Plan Your Visit to America's Walking City
Boston is a walking city by nature. Tangled roads clustered around Boston Common are a delight to explore on foot. Whether you fancy a walk through the park or a trip to a museum, everything is just a short stroll away. Of course, the city’s colonial roots are ever present, so a visit to the Paul Revere House and Old North Church is a must. Cited as the famous setting of “One if by land, two if by sea” ride of Revere in 1775, the church has certain historic significance. A large brass statue of Paul Revere stands tall outside the church, commemorating that fateful ride.
The Sights and Sounds
Any history buff will be impressed with the wealth of information on the Freedom Trail Tour. Starting out in America’s oldest public park, Boston Common, the Freedom Trail takes visitors around the significant historic sites of the American Revolution. The 2.5 mile long tour is led by a guide in full period garb, adding a theatrical element to this educational excursion. Each guide carries the story of a real person who lived through the revolt and ensuing war. There are 16 sites on the tour total, each with their own story and contribution to the American Revolution.
Museum of Fine Arts
The Museum of Fine Arts contains more than 450,000 works of art, receiving more than a million visitors each year. The museum’s original building was on Copley Square, built in 1870, but moved into its current building on Huntington Avenue in 1909. Being the fifth largest museum in the United States, the Museum of Fine Arts boasts an impressive collection of works. This includes an “Art of the Americas” wing devoted to art of North, Central, and South America, which opened in 2010.
Museum of Science
If you haven’t gotten your fill of education and culture after the Freedom Trail and Museum of Fine Arts, the Museum of Science is happy to oblige. This science museum and indoor zoo offers visitors over 700 interactive exhibits, live demonstrations, an IMAX theater, a planetarium, and also is home to over 100 animals. The most of these resident creatures were rescued and rehabilitated from dangerous situations.
When staying in Boston, there is no need to seek out a chain name for your cozy end-of-day retreat. Boston has a plethora of local hotels that are unique to the city itself, and offer welcoming accommodations to many a weary traveler.
Hot Eats & Sweet Treats
Don’t worry, we didn’t forget the most important component of any trip to an unknown city – the food! When you’re wandering the streets of Boston, you’re sure to work up an appetite. Luckily, this town has plenty of staples to choose from.
The Neptune Oyster
The first of these Boston institutions is The Neptune Oyster. Opening in the mid-aughts, the Neptune Oyster quickly became a household name. Judging from mentions in magazine, including this one about the comfort of a lobster roll after dual job loss, this seafood restaurant has definitely struck a chord with the people of Boston.

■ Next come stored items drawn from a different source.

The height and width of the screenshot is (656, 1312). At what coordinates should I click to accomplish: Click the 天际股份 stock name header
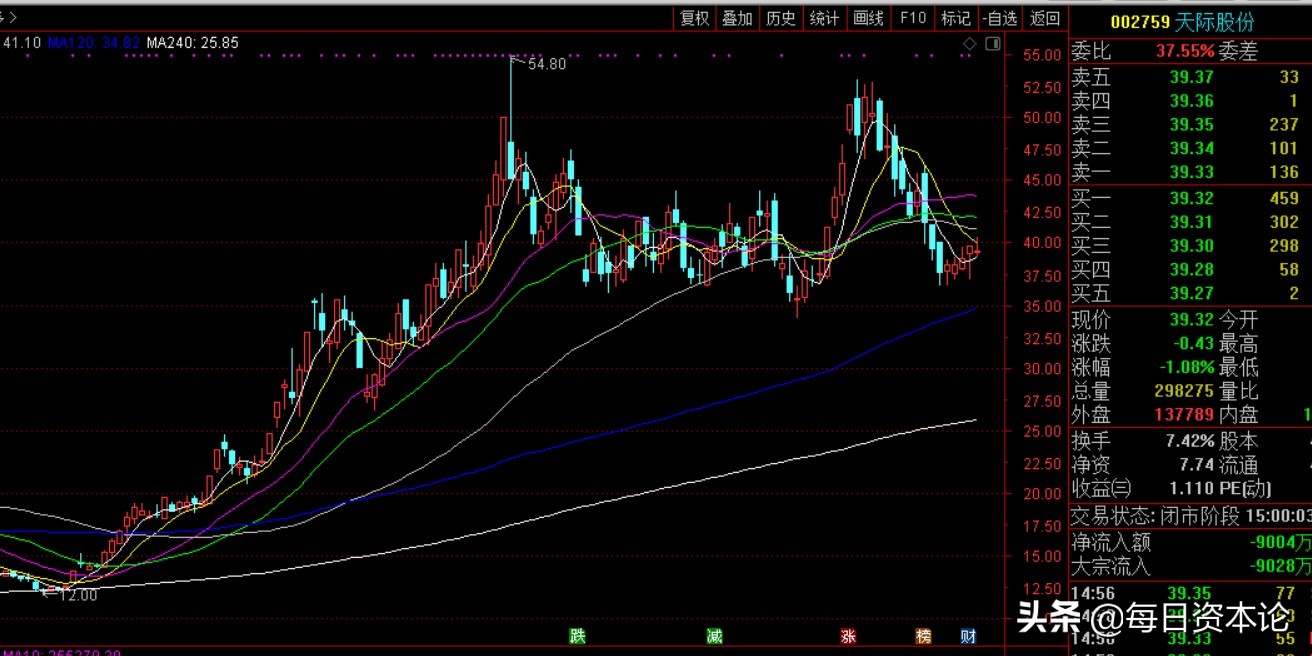pyautogui.click(x=1214, y=22)
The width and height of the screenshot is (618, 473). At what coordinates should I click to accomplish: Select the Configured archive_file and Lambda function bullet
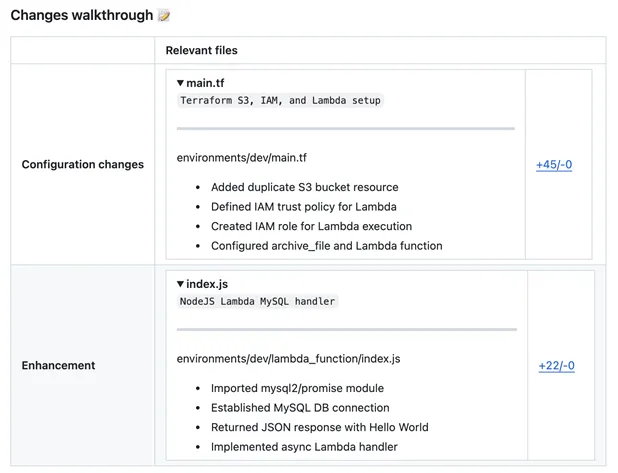(x=326, y=246)
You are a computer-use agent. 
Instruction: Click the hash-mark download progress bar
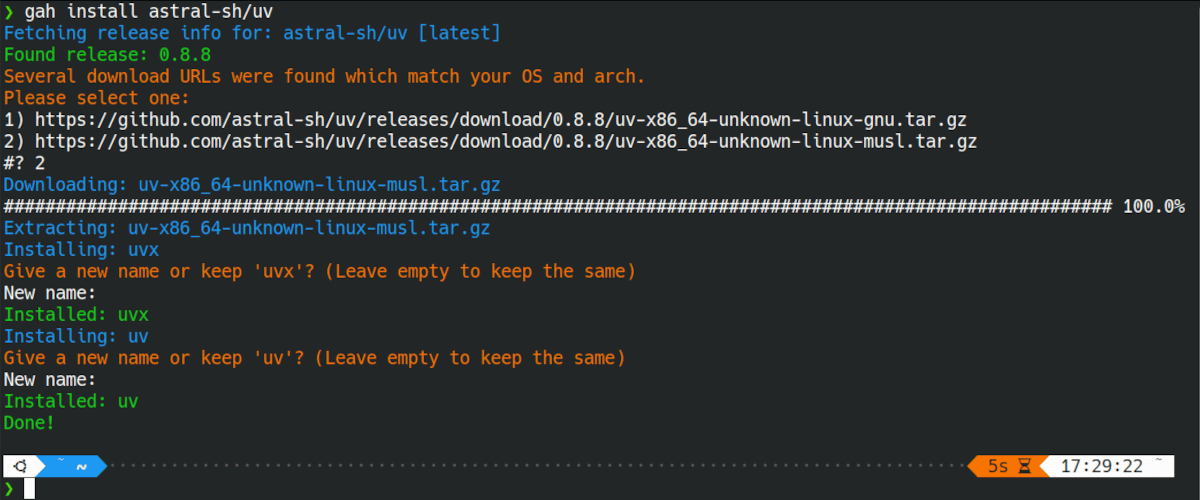click(558, 206)
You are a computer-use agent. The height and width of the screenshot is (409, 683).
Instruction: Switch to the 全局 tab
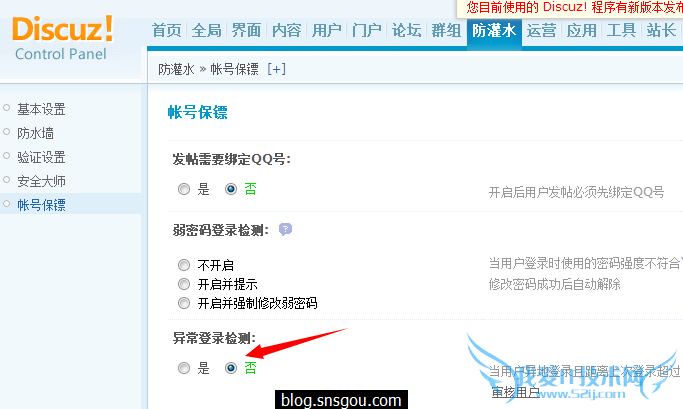pos(206,30)
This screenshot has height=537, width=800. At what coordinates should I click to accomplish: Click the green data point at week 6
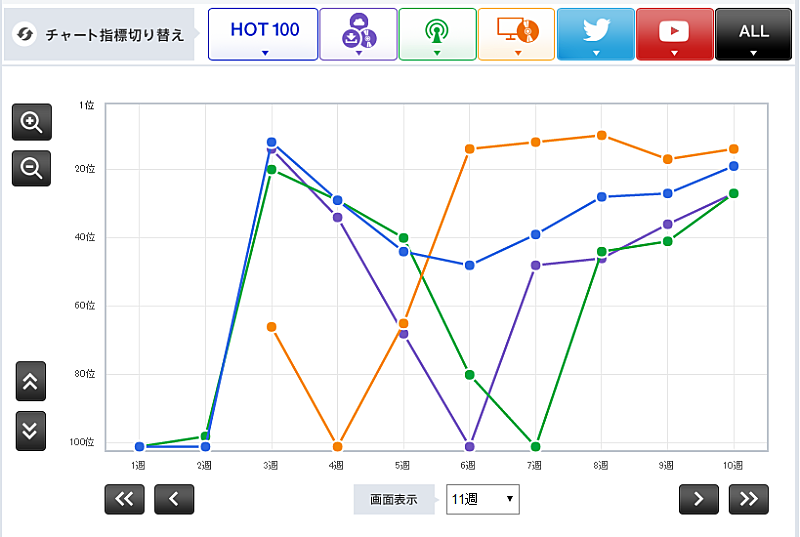click(x=469, y=374)
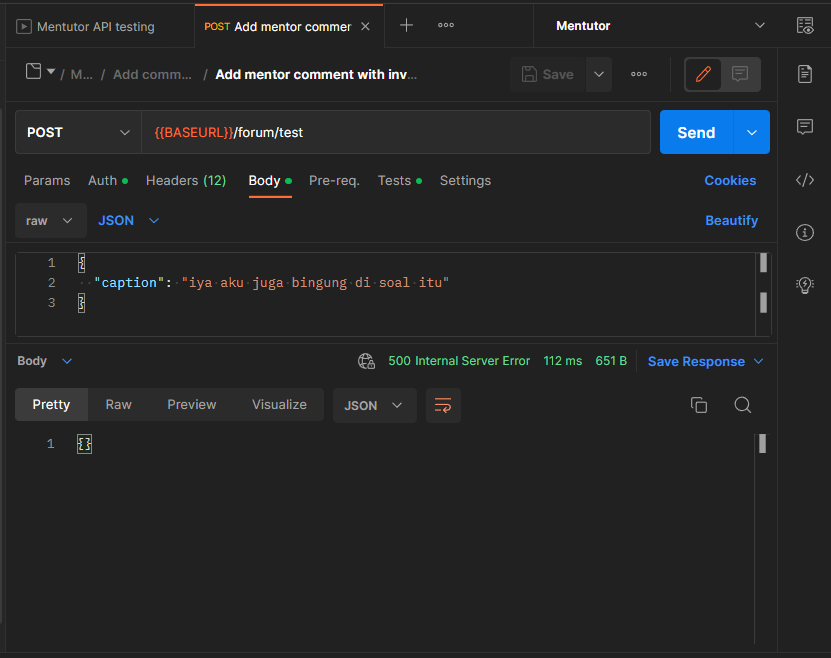Toggle line wrapping in the response viewer
This screenshot has height=658, width=831.
(443, 405)
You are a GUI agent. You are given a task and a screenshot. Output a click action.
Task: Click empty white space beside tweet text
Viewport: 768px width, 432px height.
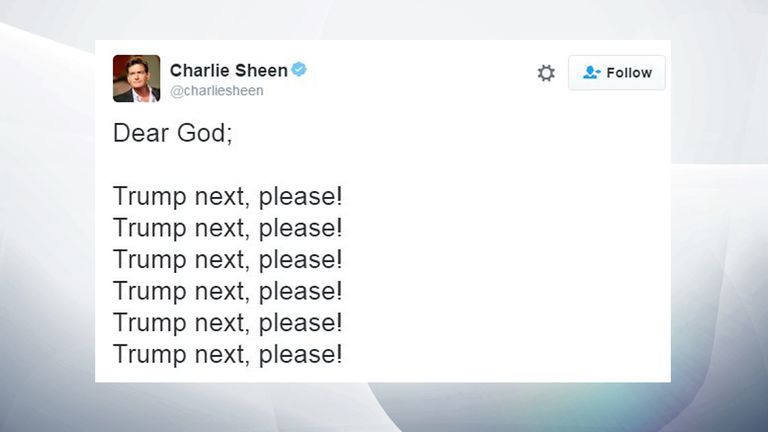pos(504,245)
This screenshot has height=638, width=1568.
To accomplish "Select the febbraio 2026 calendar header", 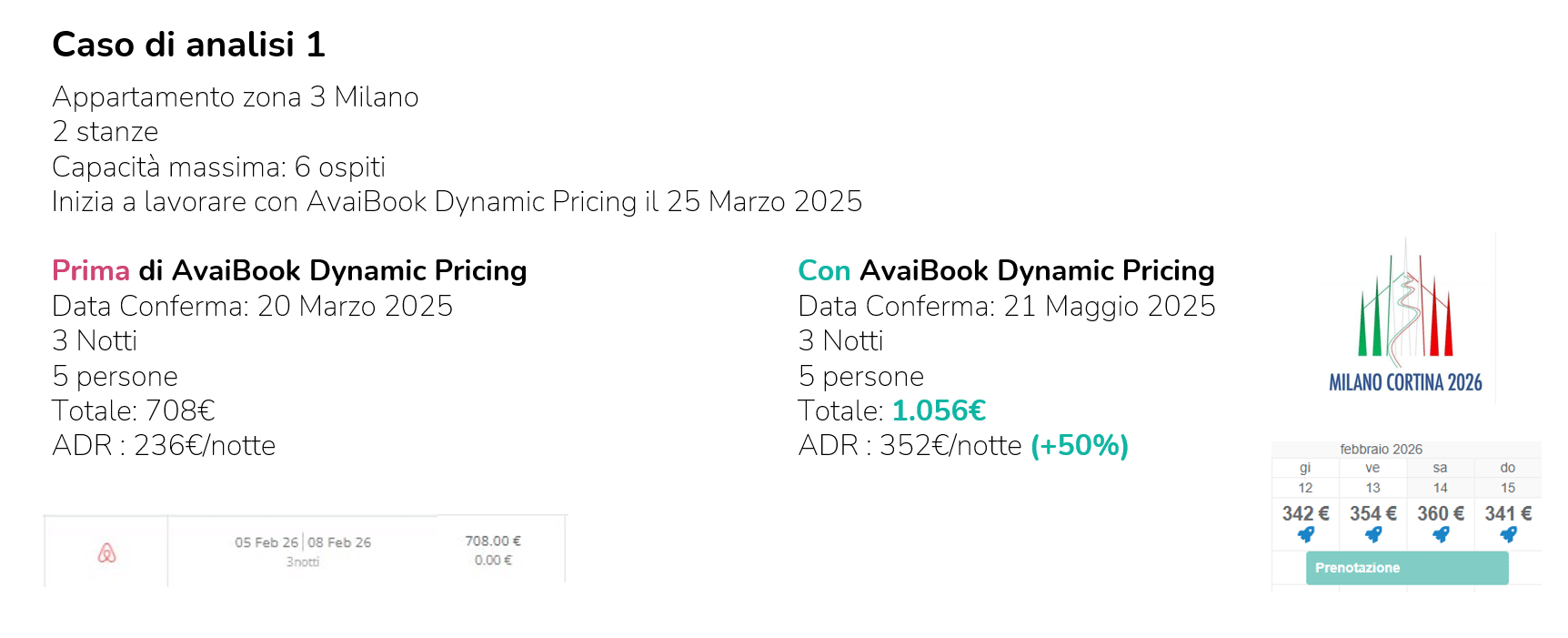I will click(1381, 449).
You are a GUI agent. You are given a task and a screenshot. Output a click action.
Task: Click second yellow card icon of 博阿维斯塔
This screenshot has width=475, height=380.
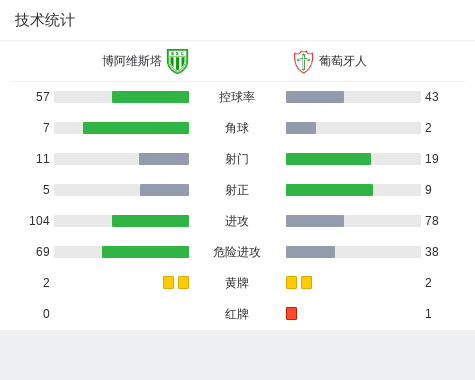click(x=183, y=282)
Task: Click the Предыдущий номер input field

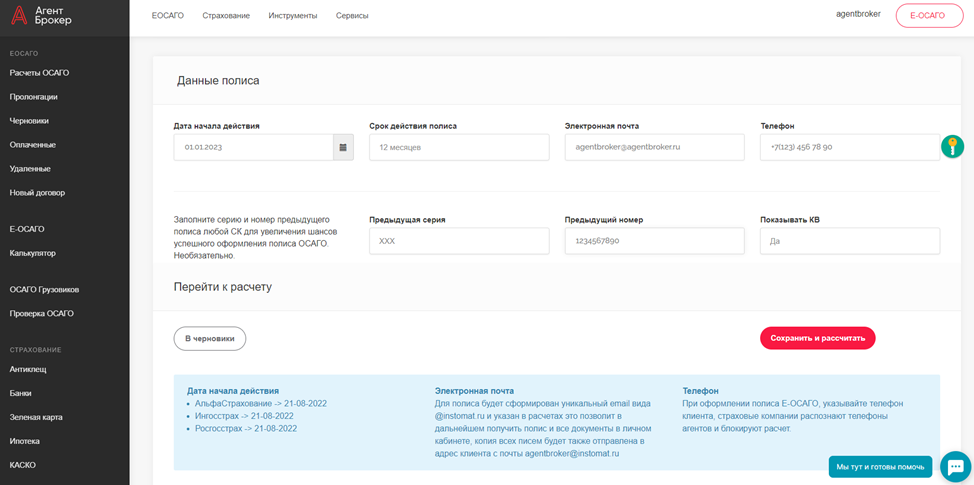Action: (654, 241)
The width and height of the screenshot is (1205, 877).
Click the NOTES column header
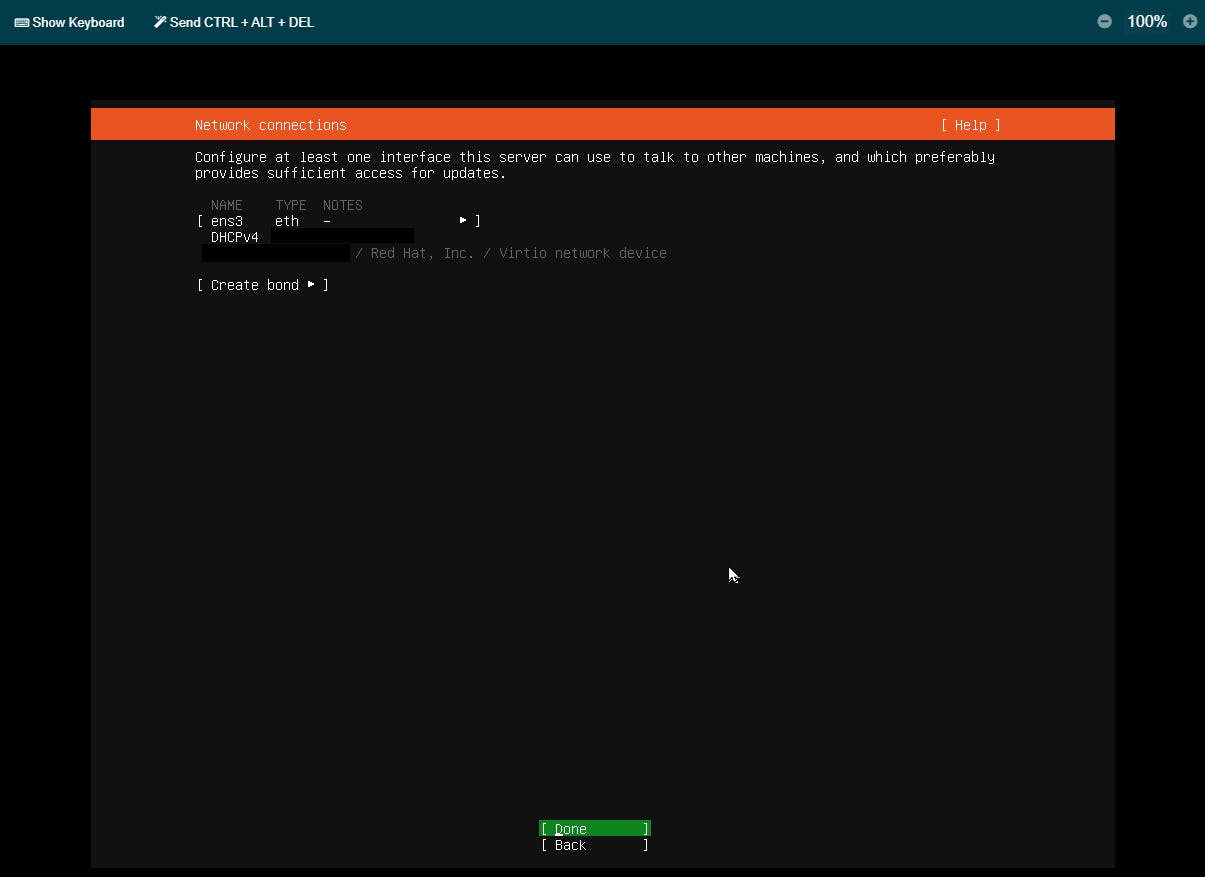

The Paramount is another local institution, but instead of seafood, they are most known for their exceptional brunch. Operating out of their quaint spot on Charles Street since 1937, this classy little haunt is a local favorite. Due to their success, they even opened a second location in south Boston in late 2011.
Lastly, we will leave you with two favorite dessert spots – Mike’s Pastry & Modern Pastry Shop. Both these family-owned Italian bakeries reside on Hanover street in the heart of downtown, are both considered local favorites. Perhaps due to their proximity we are quick to judge and think them to have a bitter rivalry like so many pop divas, but who is to say. The staple dessert when stopping by either spot would be the cannoli, but you can’t go wrong with anything off the menu. Might be time to check out both and compare.
Time to pack your bags and get wicked psyched for your trip to Boston. Save us a cannoli!